The European Central Bank has kept its main interest rate at 0% - but has slashed its predictions for how inflation will grow across the continent.
ECB Raises Eurozone Growth Forecasts, Trims Inflation Outlook
The ECB held Thursday's policy meeting in Tallinn, Estonia, one of the occasional meetings held away from the bank's Frankfurt headquarters. However, the central bank did surprise the markets by removing its guidance on rate cuts, saying that rates could remain at current levels for an extended period.
It also confirmed that it would continue with its €60bn per month asset purchase programme until at least the end of 2017 - and maintained the pledge to expand it if conditions deteriorate.
Governing council members made no change to language suggesting that they could increase the pace of asset purchases if necessary to stimulate the eurozone economy.
The FTSEurofirst 300 of top European equities briefly hit a three-week low of 1,526.29 after the ECB said subdued inflation meant it would continue to pump more stimulus into the region's economy.

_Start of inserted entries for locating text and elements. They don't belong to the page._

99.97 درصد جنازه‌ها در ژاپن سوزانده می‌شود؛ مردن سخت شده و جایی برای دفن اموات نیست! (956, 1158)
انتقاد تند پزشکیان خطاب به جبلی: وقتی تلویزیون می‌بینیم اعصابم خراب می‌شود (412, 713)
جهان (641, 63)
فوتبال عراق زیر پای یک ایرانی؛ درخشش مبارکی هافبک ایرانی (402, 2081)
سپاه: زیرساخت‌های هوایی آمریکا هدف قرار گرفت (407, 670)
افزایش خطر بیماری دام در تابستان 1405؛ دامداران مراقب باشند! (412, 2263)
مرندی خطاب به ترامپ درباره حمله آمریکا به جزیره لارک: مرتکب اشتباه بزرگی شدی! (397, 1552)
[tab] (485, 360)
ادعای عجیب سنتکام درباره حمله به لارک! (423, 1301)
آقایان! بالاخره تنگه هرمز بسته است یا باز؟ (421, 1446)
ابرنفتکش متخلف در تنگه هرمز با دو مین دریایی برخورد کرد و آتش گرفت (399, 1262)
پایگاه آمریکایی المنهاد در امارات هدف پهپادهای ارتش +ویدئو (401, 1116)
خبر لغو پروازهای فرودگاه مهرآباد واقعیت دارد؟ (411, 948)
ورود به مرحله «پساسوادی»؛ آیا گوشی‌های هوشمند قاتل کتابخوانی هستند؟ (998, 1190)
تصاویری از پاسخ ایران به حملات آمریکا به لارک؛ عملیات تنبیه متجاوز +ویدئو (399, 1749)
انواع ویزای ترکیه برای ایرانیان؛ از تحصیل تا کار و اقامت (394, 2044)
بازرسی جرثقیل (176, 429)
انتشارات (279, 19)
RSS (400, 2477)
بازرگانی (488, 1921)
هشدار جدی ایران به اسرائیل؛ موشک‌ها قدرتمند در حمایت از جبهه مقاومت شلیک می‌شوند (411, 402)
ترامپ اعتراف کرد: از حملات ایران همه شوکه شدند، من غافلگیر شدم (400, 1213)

That's a sign of greater confidence in the economy, which is growing at a two-year high, confidence that ECB President Mario Draghi echoed in subsequent comments. Drahgi and his European Central Bank colleagues appear in no rush to tighten monetary policy, but at the same time used less dovish language in the rate statement, in order to relieve pressure from Germany, which has been outspoken in demanding tighter monetary policy. U.S. crude CLc1 was last up 12 cents, or 0.26 percent, at $45.84 per barrel.U.S. Treasury yields edged higher after the ECB's upgrade of its euro zone growth forecast, with benchmark 10-year yields US10YT=RR last at 2.201 percent compared to 2.180 percent late Wednesday.The dollar's gains pushed gold prices lower.
"The economic expansion has yet to translate into stronger inflation dynamics...therefore, a very substantial degree of monetary accommodation is still needed for underlying inflation pressures to build up and support headline inflation in the medium term", Draghi said.
"Numerous ECB officials, including Mario Draghi, have highlighted that the pickup in inflation is due to global factors that have since waned", said Aviva Investors' head of rates Charlie Diebel.
The ECB has predicted a growth across the eurozone of 1.9% - up from the predicted 1.8% which was forecast in March.
The same pattern was repeated with a spike in April, to 1.9 percent, before a retreat in May.
But the bank's announcement Thursday reiterated that its stimulus in the form of monthly bond purchases could be stepped up if the economic outlook worsens.
Meanwhile, the by-products of this ultra-loose monetary policy have become clear. But as those political risks abated with rather market-friendly outcomes, and as growth and inflation have continued to print in a positive direction, expectations for the European Central Bank to step away from stimulus have continued to increase.
The Euro fell sharply in mid-week trade on a news report that leaked changes to the Bank's inflation forecasts just 24 hours prior.
However, the general tone of the press conference was dovish.